◆ **Data for locating words and elements**
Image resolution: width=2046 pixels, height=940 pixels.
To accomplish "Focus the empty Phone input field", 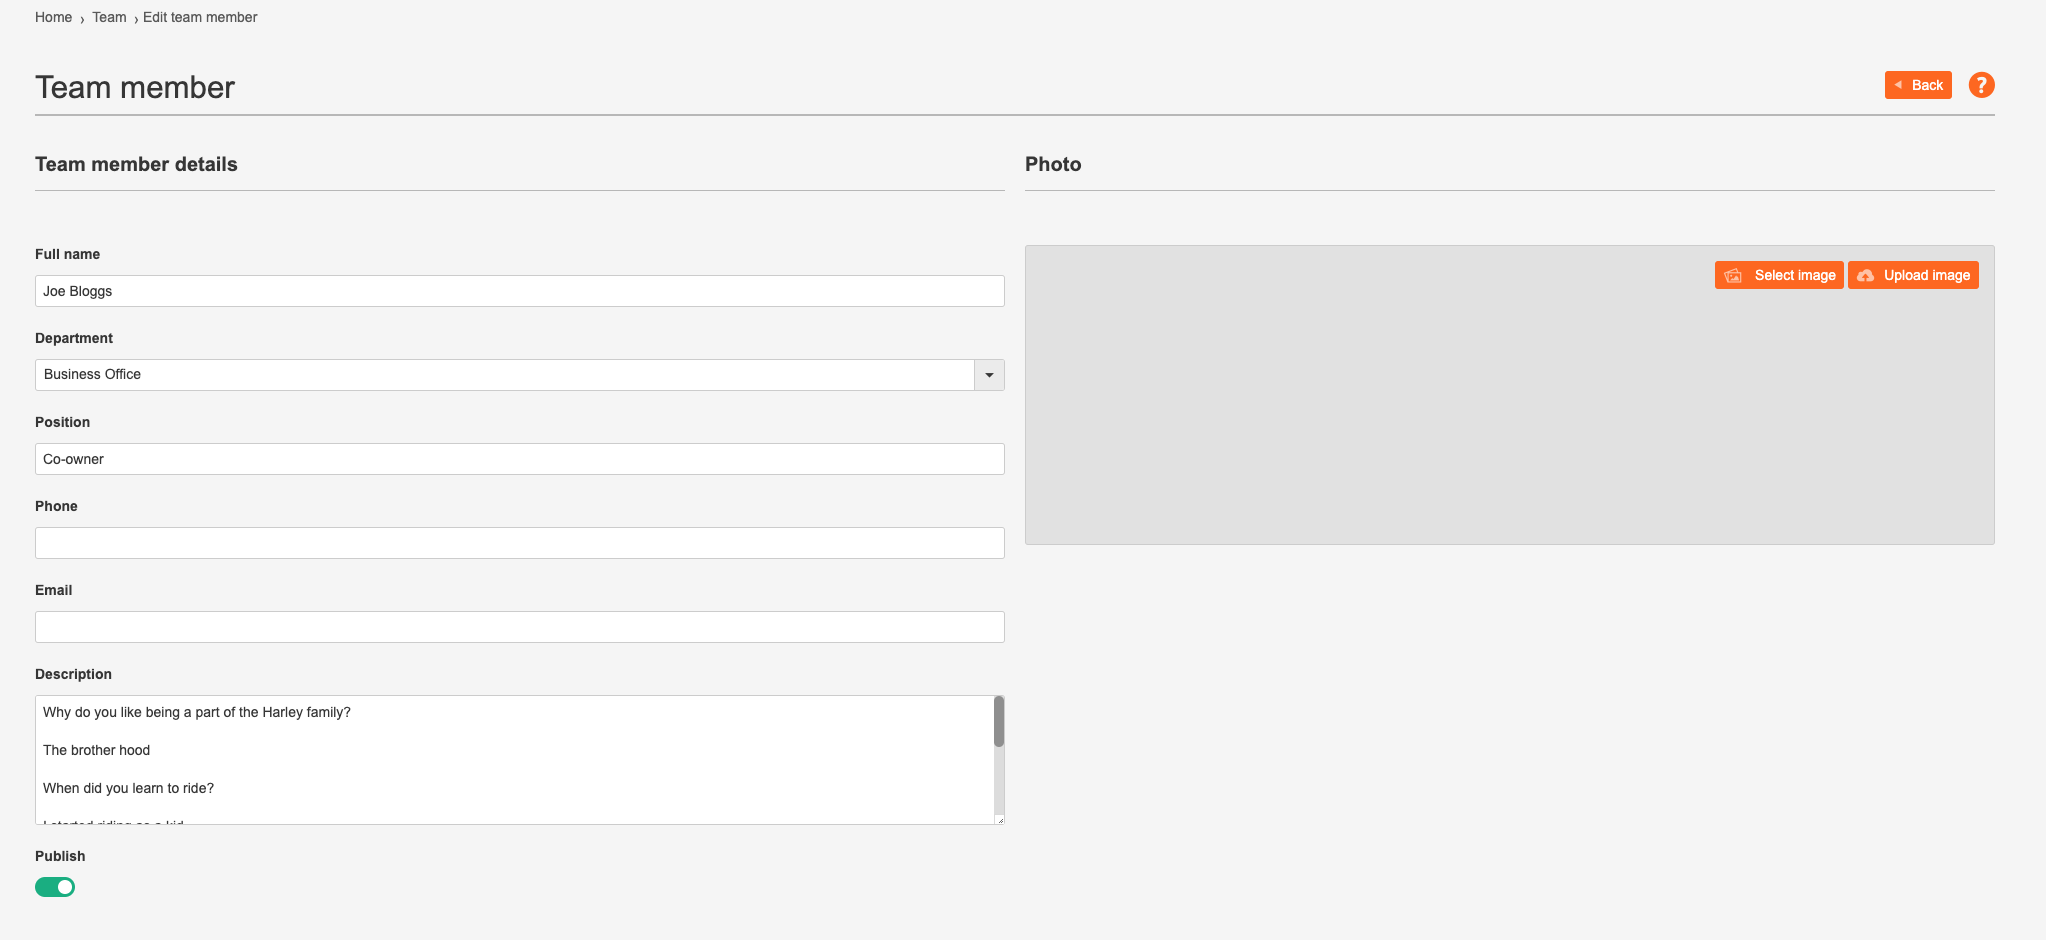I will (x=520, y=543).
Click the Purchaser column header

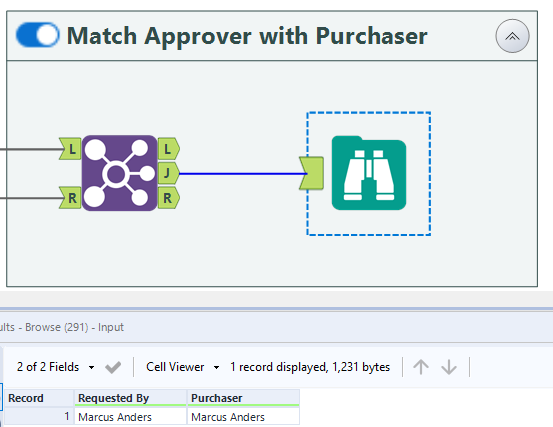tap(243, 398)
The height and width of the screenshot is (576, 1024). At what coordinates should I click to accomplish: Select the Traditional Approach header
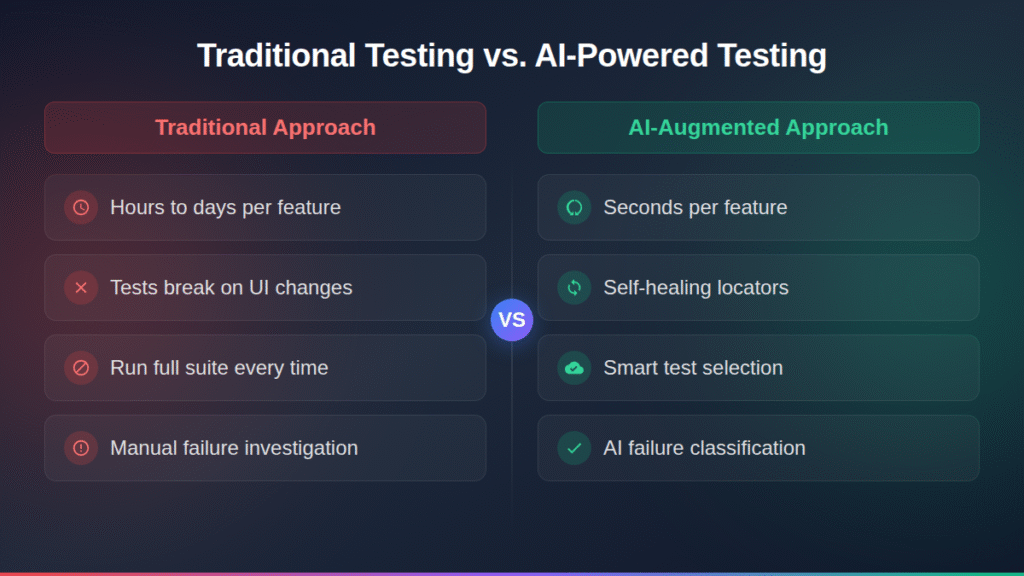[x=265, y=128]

◆ **TASK TO CARRY OUT**
Pick out and copy every line of the rows above that contains the string "width", treating uppercase and lowercase letters as distinct.

◆ **EXERCISE SOLUTION**
Image resolution: width=2046 pixels, height=940 pixels.
The height and width of the screenshot is (576, 1024). At what coordinates should I click to accomplish: Select the Traditional Approach header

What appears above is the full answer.